■ PROVIDED PASSAGE ■
——————

Council Rock School District Plans For Flexible Instructional Days

Only situations involving extended school closures, such as extreme weather and other crises, would necessitate the usage of these days.

The Chancellor Center, which is the headquarters for the Council Rock School District, in Newtown Borough.
Credit: Brett Duffey/

At a special June meeting, the Council Rock School Board voted to grant permission to the district’s administration to apply for five flexible instructional days each year for the next three school years starting this fall.

The flexible instruction days would entail required asynchronous work provided to students by their teachers on the district’s online platforms. Elementary students would be given assignments on Google Classroom while Canvas would be utilized by middle and high school students.

Director of Elementary Education Nicole Crawford and Director of Secondary Education Al Funk stated that the days would only be used in cases of prolonged school closures like severe weather events and other emergencies.

Additionally, Council Rock administrators said they would also consider using the days in years with especially bad winters where the district exceeds its built-in snow day total of eight days causing the calendar to stretch into late June. However, any use of the flexible days would be in consultation with Superintendent Dr. Andrew Sanko, the administration, and the school board.

“The priority of the administration of Council Rock is to keep students in school. We are coming before you this evening to simply ask that this be an option should we need it in the future,” said Crawford.

She added that Council Rock last submitted an application for the flexible days to the Pennsylvania Department of Education during the 2020-21 school year, and because districts must reapply every three years, another decision on the matter was needed. 

“We do not foresee utilizing these days for any kind of one-off situation, so it would not be utilized for a single regular school closure. Say there was a power outage at Sol Feinstone, that would not be the intention of the flexible instructional days. This would be a district-wide use only for extreme weather events and the like,” said Funk.

File photo. Credit: Erich Martin/

Crawford explained that the district would have a plan in place for the flexible days in the case that some of Council Rock’s online platforms were not working. For example, she said that hard-copy assignments could be sent home in advance and teachers would be on hand to troubleshoot as needed.

Dr. Sanko added, “If we have a blizzard, a power outage, another Hurricane Sandy situation, I would be talking with the board saying what do you think about us considering the use of a flexible instructional day because we are pushing up against that third week or fourth week of June.”

Board member Dr. Mike Thorwart had some issues with the proposal. “I’m torn, I want to give you the tool, but we spent the year talking about learning loss. We know these flexible online days don’t work. We spent a couple of years doing this and we spent this year with learning loss.”

“I’m a little more appeased that you’re talking about this being serious and a last resort kind of thing but I will note that we had a school district just beside us that decided to use one to make Memorial Day Weekend a four-day weekend. I don’t want to see that. I don’t want to use them unless we absolutely have to.”

Agreeing with Thorwart, board member Mike Roosevelt added that there was a noticeable loss in education as a result of online and asynchronous learning during the COVID-19 pandemic, and he does not support further action on asynchronous learning.

——————

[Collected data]
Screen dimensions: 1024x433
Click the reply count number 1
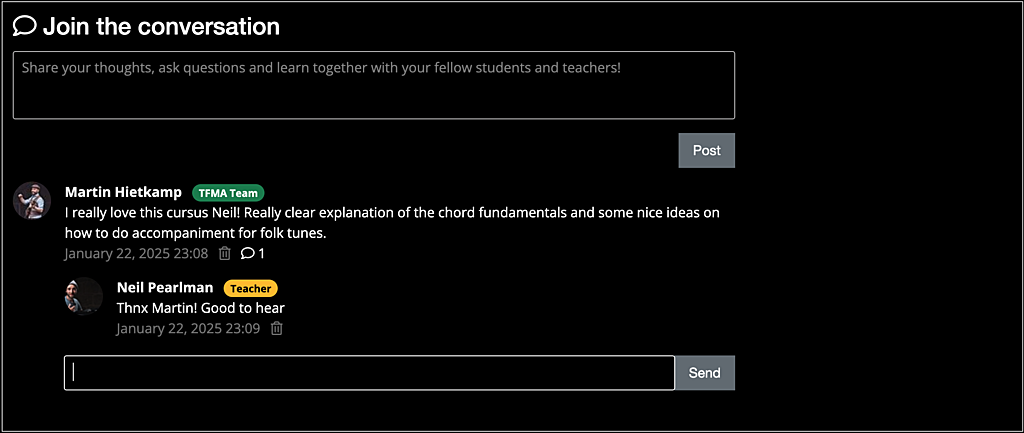261,254
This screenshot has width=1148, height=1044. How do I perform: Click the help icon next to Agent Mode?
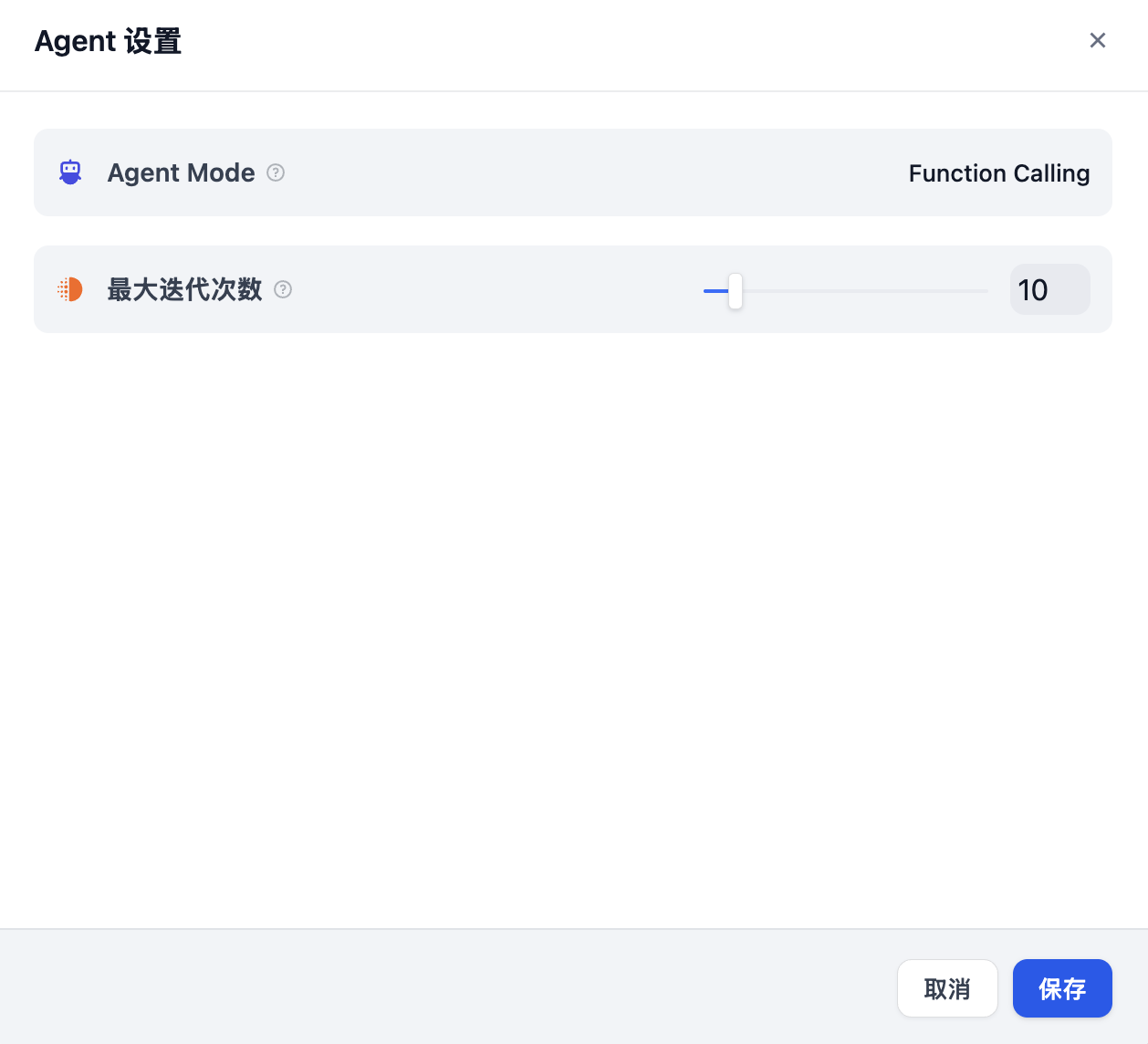click(x=276, y=172)
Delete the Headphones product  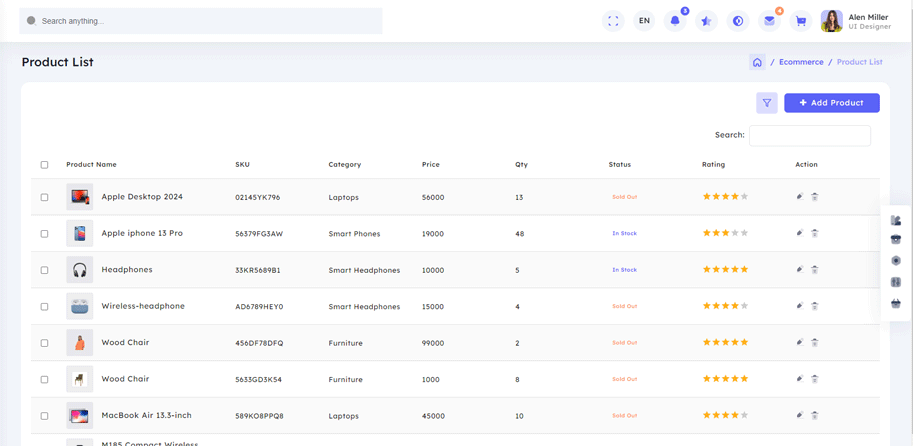[x=815, y=270]
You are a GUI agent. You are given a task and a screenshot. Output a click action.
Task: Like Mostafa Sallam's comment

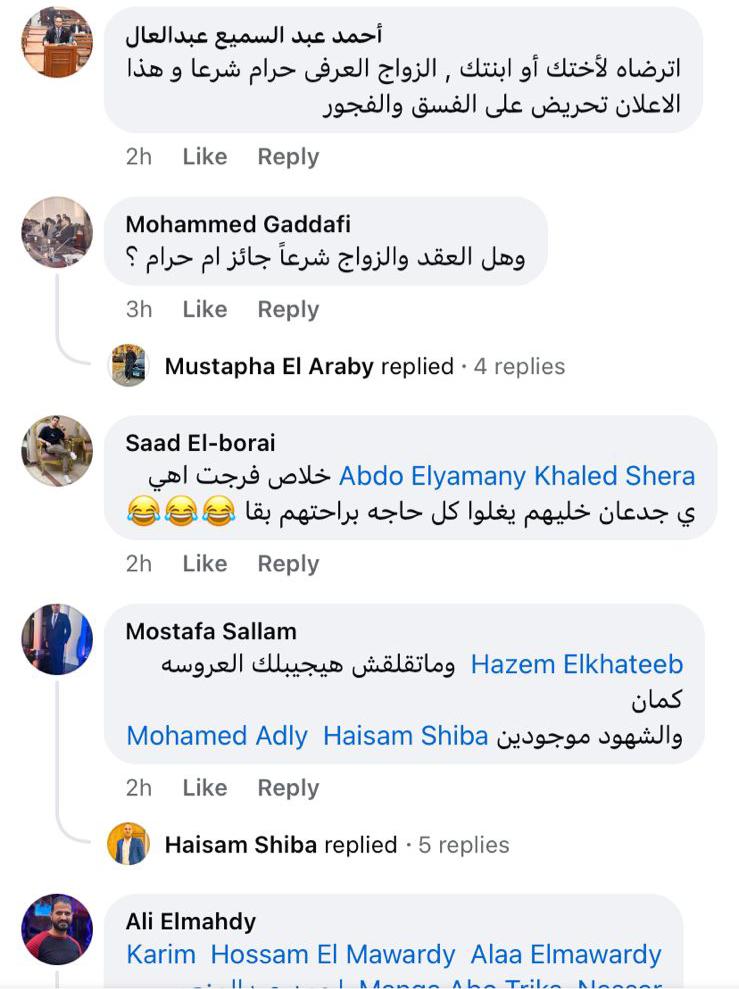(x=204, y=788)
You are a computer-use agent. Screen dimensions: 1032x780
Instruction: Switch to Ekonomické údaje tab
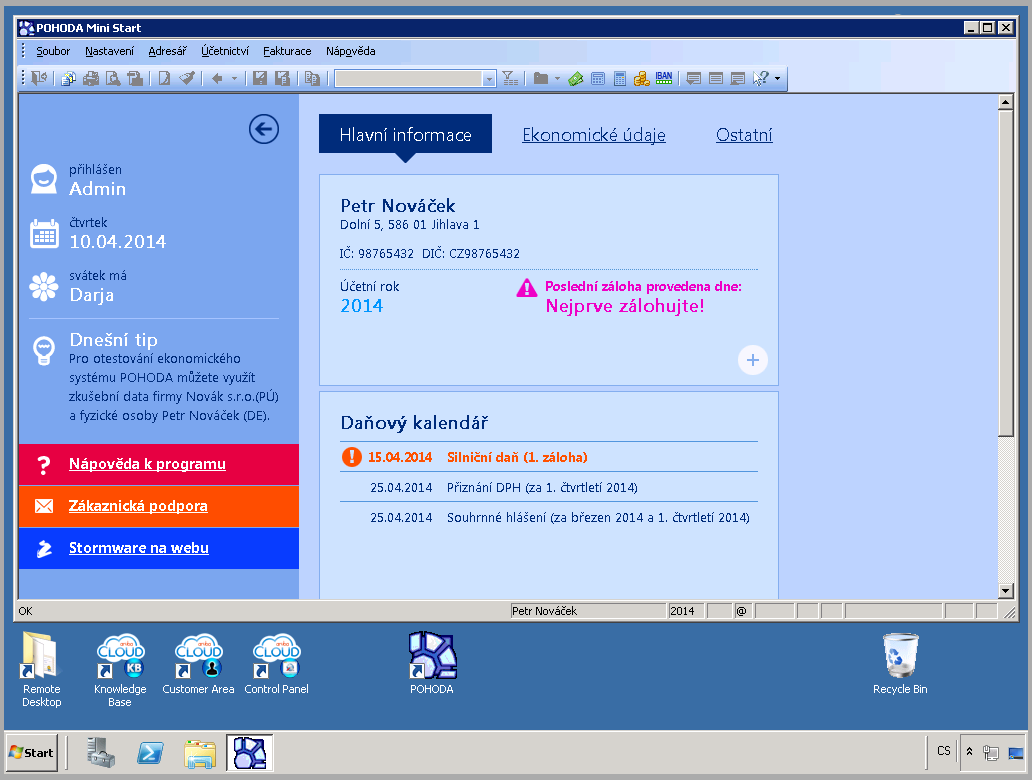click(593, 135)
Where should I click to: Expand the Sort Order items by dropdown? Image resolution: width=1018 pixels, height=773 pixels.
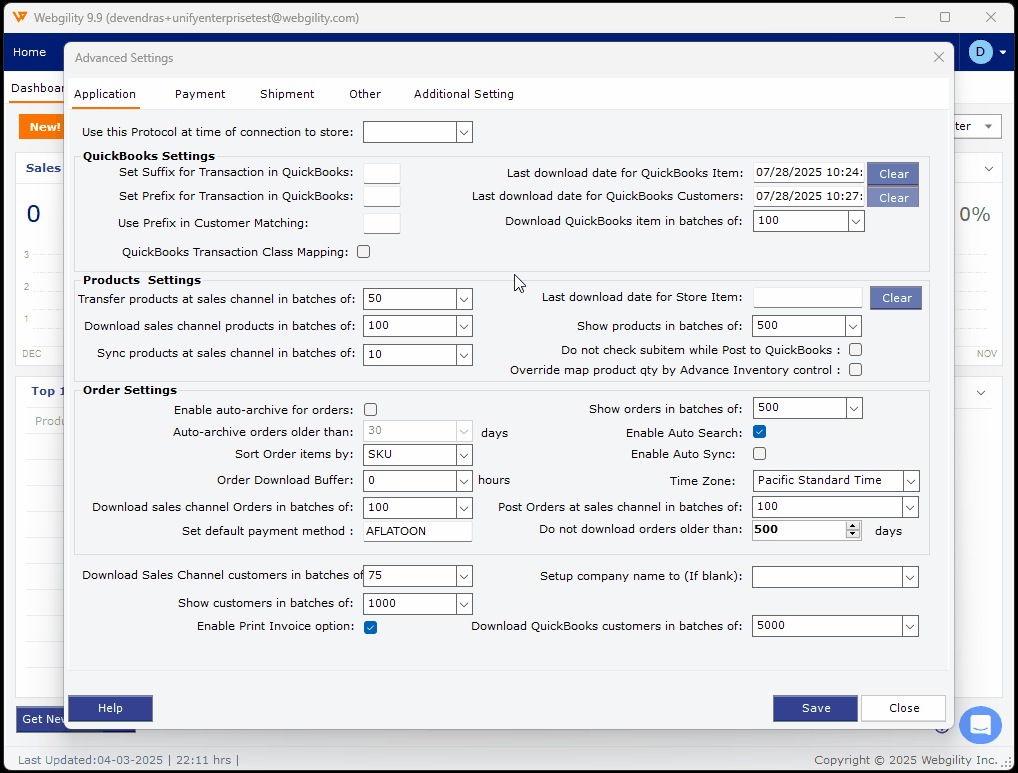[x=463, y=455]
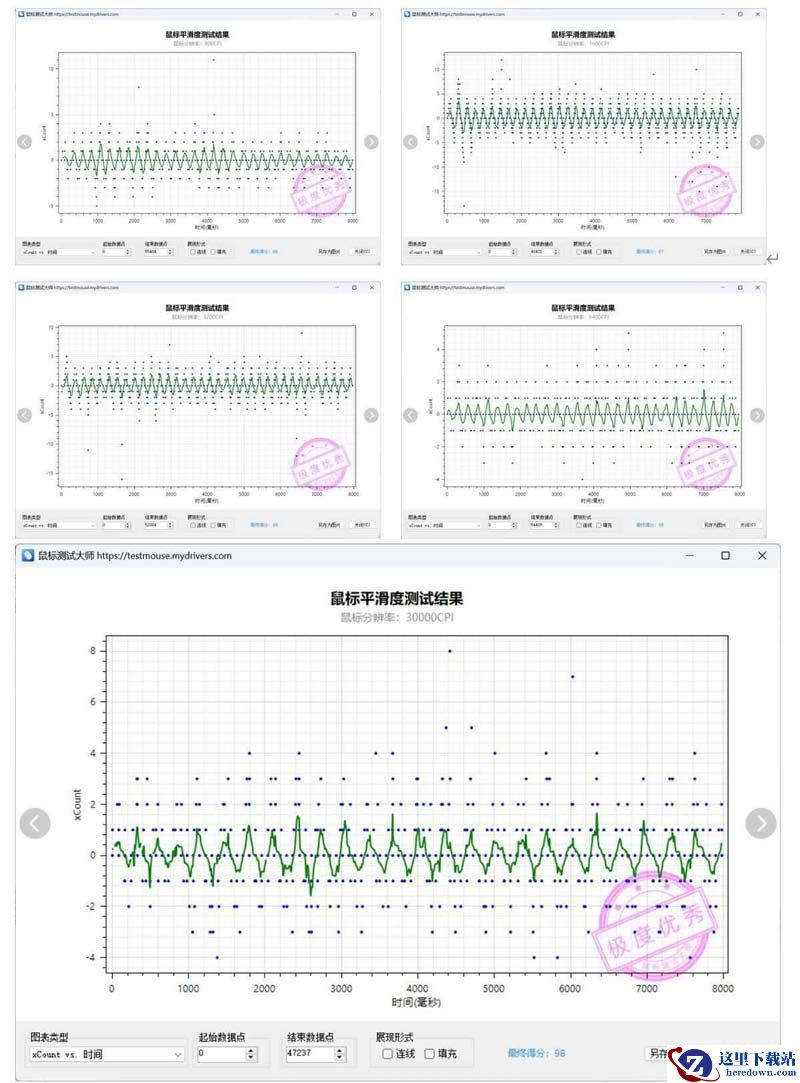Expand chart type dropdown in 1600CPI window
Viewport: 800px width, 1083px height.
click(x=444, y=252)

——————

■ TASK INSTRUCTIONS ■
Please answer this from the article on Council Rock's flexible instructional days: which online platform would middle and high school students use on those days?

■ ANSWER TO THIS PROBLEM ■
Middle and high school students would use Canvas.